Why do I get different embeddings when I perform batch encoding in huggingface MT5 model?

I am trying to encode some text using HuggingFace’s mt5-base model. I am using the model as shown below

from transformers import MT5EncoderModel, AutoTokenizer

model = MT5EncoderModel.from_pretrained("google/mt5-base")
tokenizer = AutoTokenizer.from_pretrained("google/mt5-base")

def get_t5_embeddings(texts):
    last_hidden_state = model(input_ids=tokenizer(texts, return_tensors="pt", padding=True).input_ids).last_hidden_state
    pooled_sentence = torch.max(last_hidden_state, dim=1)
    return pooled_sentence[0].detach().numpy()

I was doing some experiments when I noticed that the same text had a low cosine similarity score with itself. I did some digging and realized that the model was returning very different embeddings if I did the encoding in batches. To validate this, I ran a small experiment that generated embeddings for Hello and a list of 10 Hellos incrementally. and checking the embeddings of the Hello and the first Hello in the list (both of which should be same).

for i in range(1, 10):
    print(i, (get_t5_embeddings(["Hello"])[0] == get_t5_embeddings(["Hello"]*i)[0]).sum())

This will return the number of values in the embeddings that match each other.
This was the result:

1 768
2 768
3 768
4 768
5 768
6 768
7 768
8 27
9 27

Every time I run it, I get mismatches if the batch size is more than 768.
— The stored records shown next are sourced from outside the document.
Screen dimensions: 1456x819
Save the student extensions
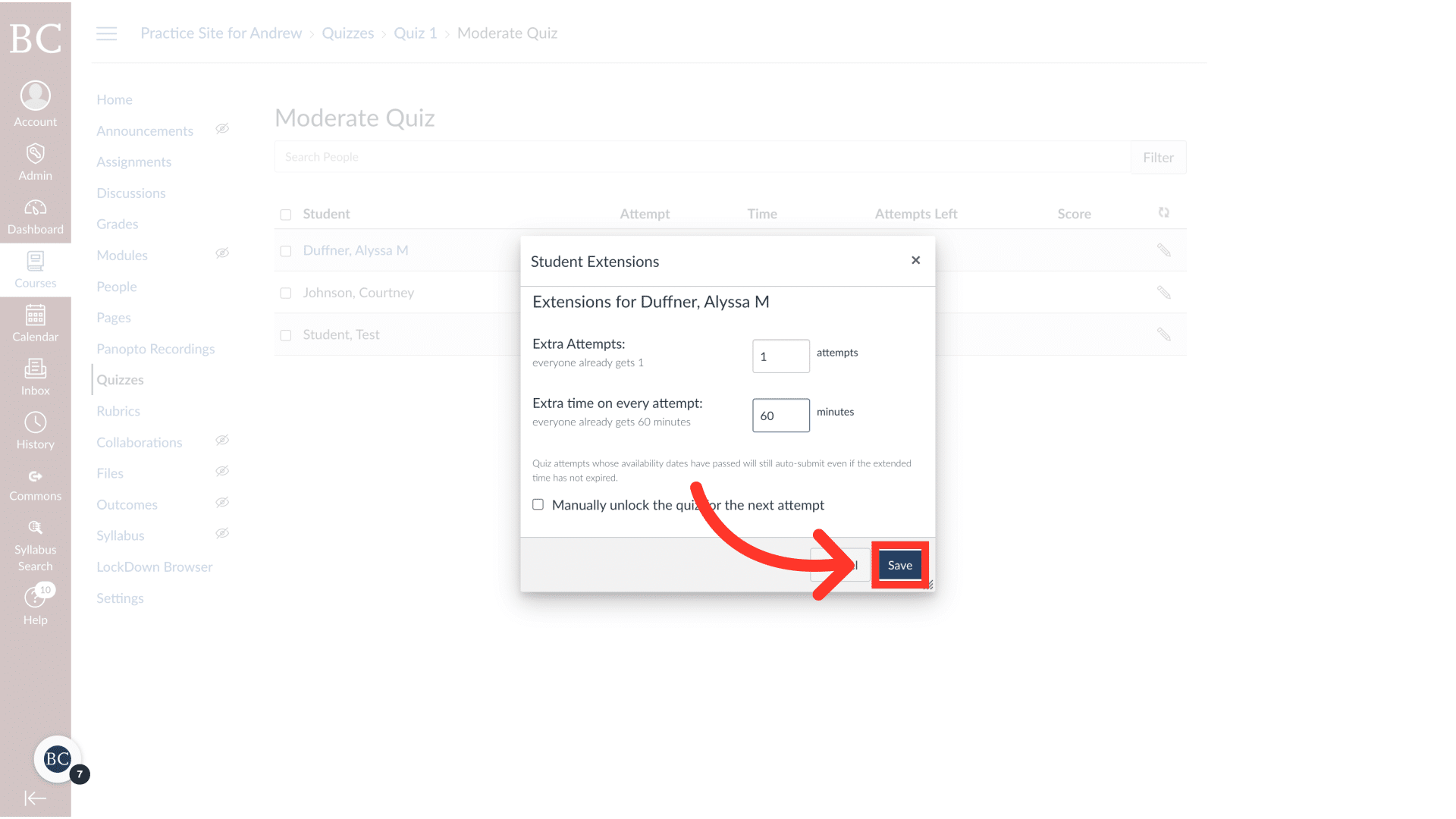pyautogui.click(x=899, y=565)
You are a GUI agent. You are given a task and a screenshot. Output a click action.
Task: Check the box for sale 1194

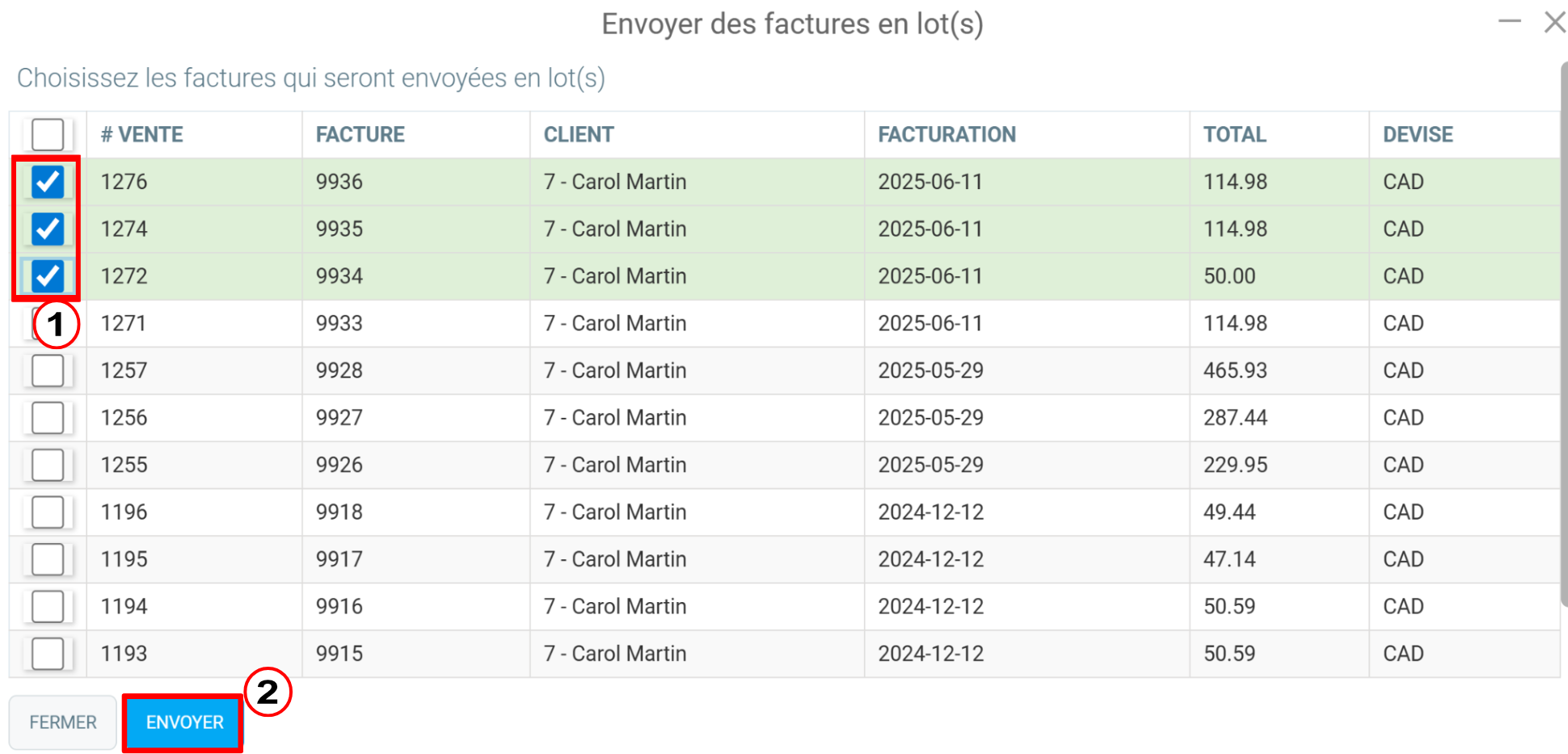click(x=48, y=606)
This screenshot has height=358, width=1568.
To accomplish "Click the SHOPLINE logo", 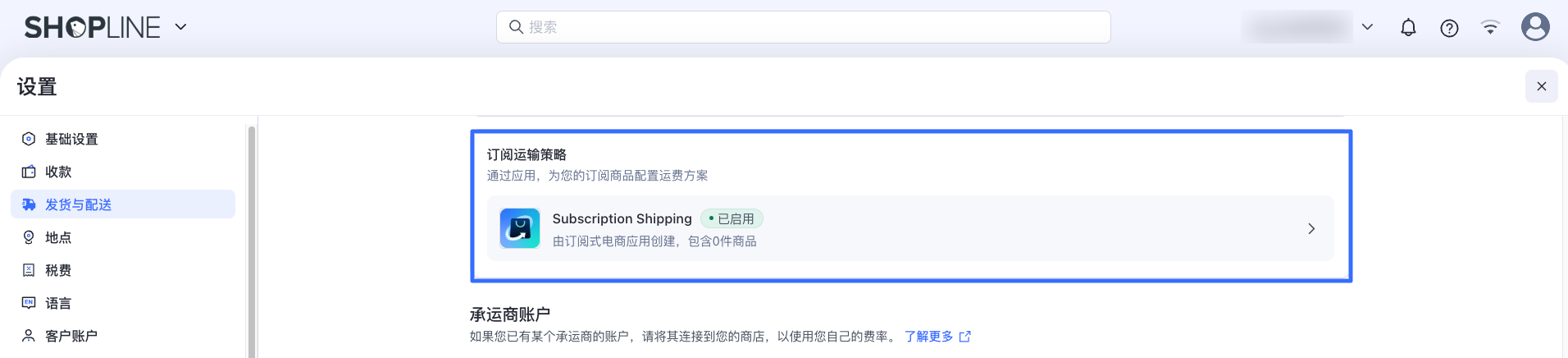I will 92,27.
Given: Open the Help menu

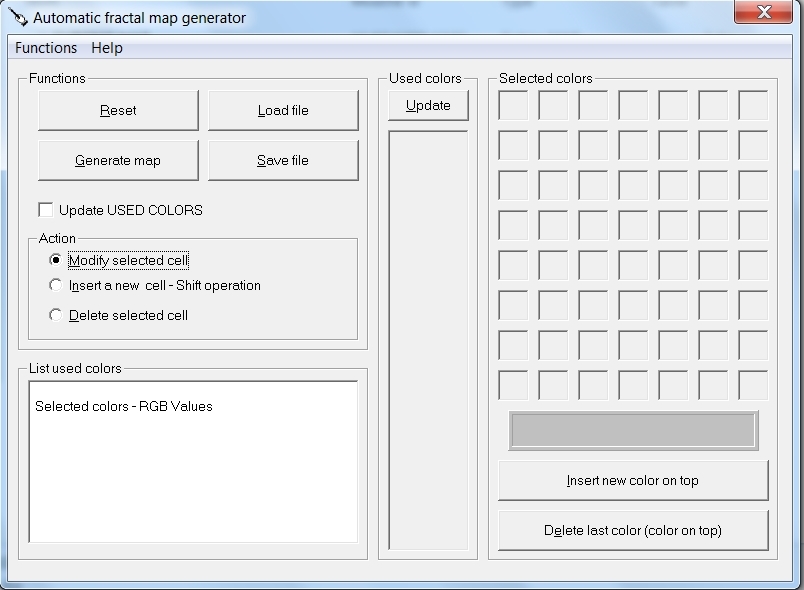Looking at the screenshot, I should 105,47.
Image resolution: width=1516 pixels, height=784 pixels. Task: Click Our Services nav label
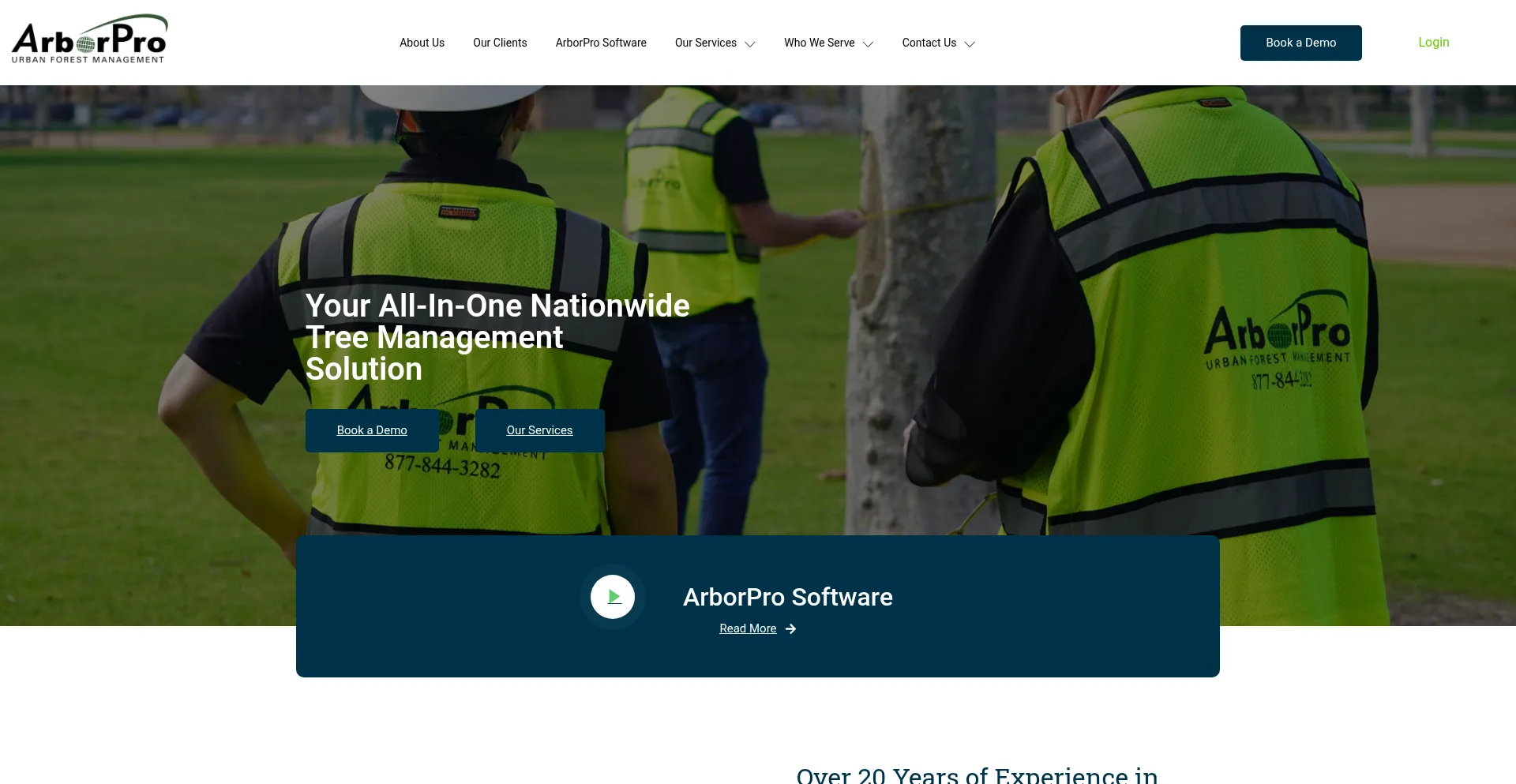(x=705, y=43)
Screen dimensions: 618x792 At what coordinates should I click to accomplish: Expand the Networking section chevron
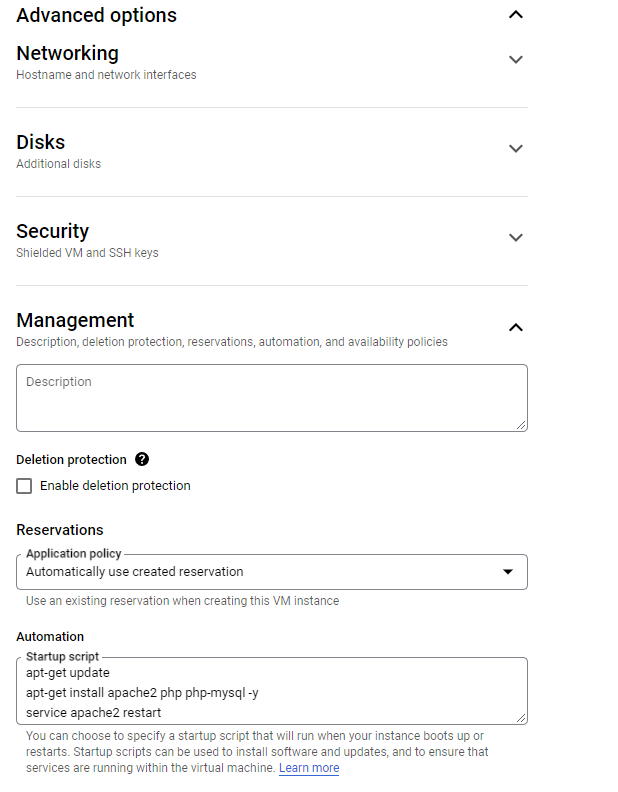click(516, 60)
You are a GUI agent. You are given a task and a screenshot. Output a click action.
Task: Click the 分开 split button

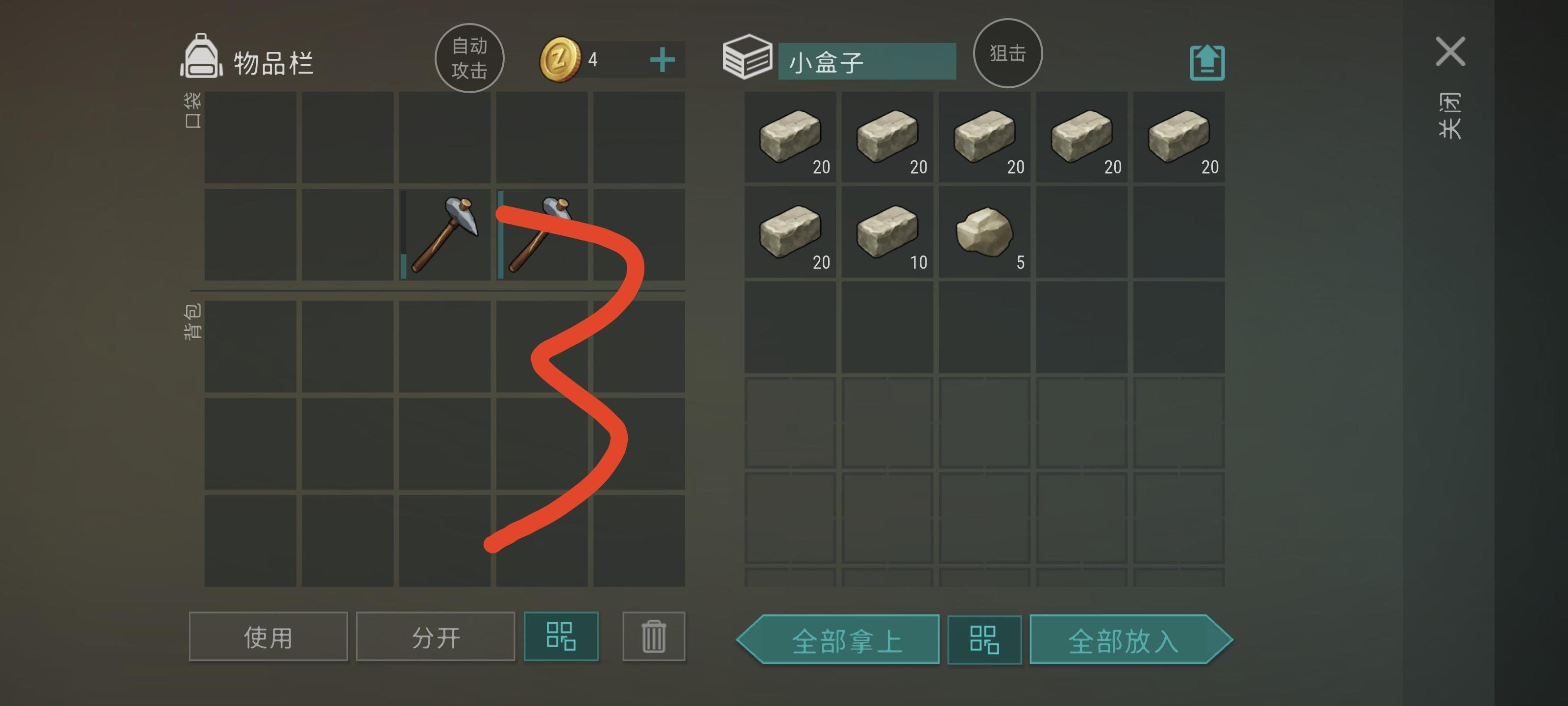(436, 636)
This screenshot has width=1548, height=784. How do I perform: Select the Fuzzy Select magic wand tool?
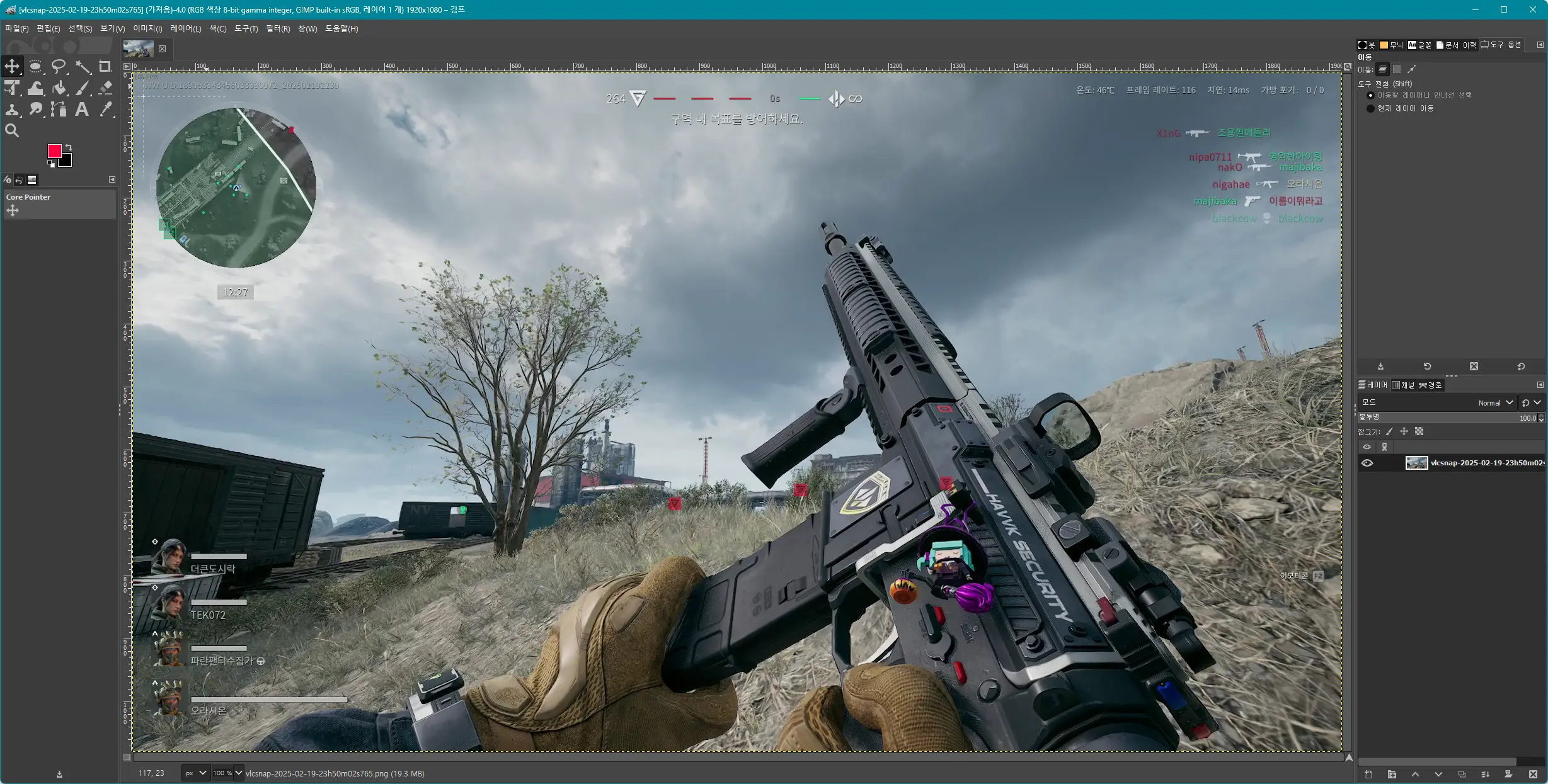pyautogui.click(x=82, y=66)
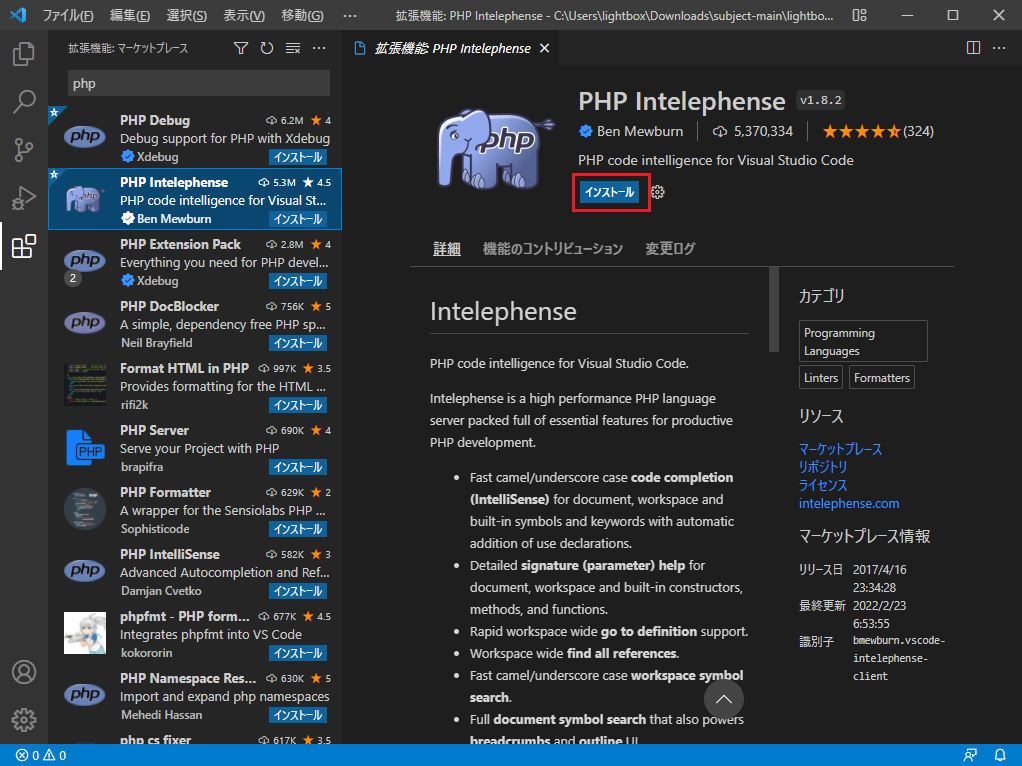Open the Search view icon
This screenshot has height=766, width=1022.
[x=24, y=102]
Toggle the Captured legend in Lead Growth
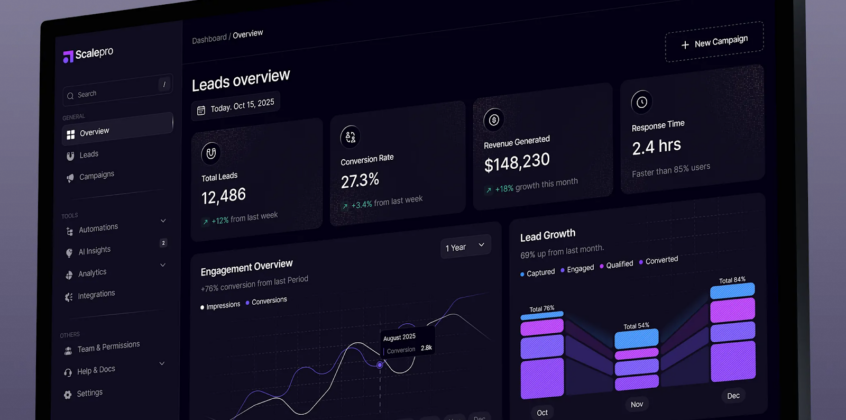The height and width of the screenshot is (420, 846). click(537, 273)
Why am I getting different embeddings and how do I fix this?

1 Like

Take a look at the answer on Stackoverflow. python - Why do I get different embeddings when I perform batch encoding in huggingface MT5 model? - Stack Overflow

Hope it helps!

@huggingface devs, it might be good if FeatureExtractionPipeline have some sort of pooling techniques added:

from transformers import pipeline

pipe = pipeline(
    "feature-extraction", "google/mt5-base", 
    pooling_method="max"
)

At least for min/max/mean pooling, users might have been rolling out their custom versions as examplified by the SO answer. And for newer users, it might be at least an hours of being stymied before hitting on the right formulation of torch tensor manipulation.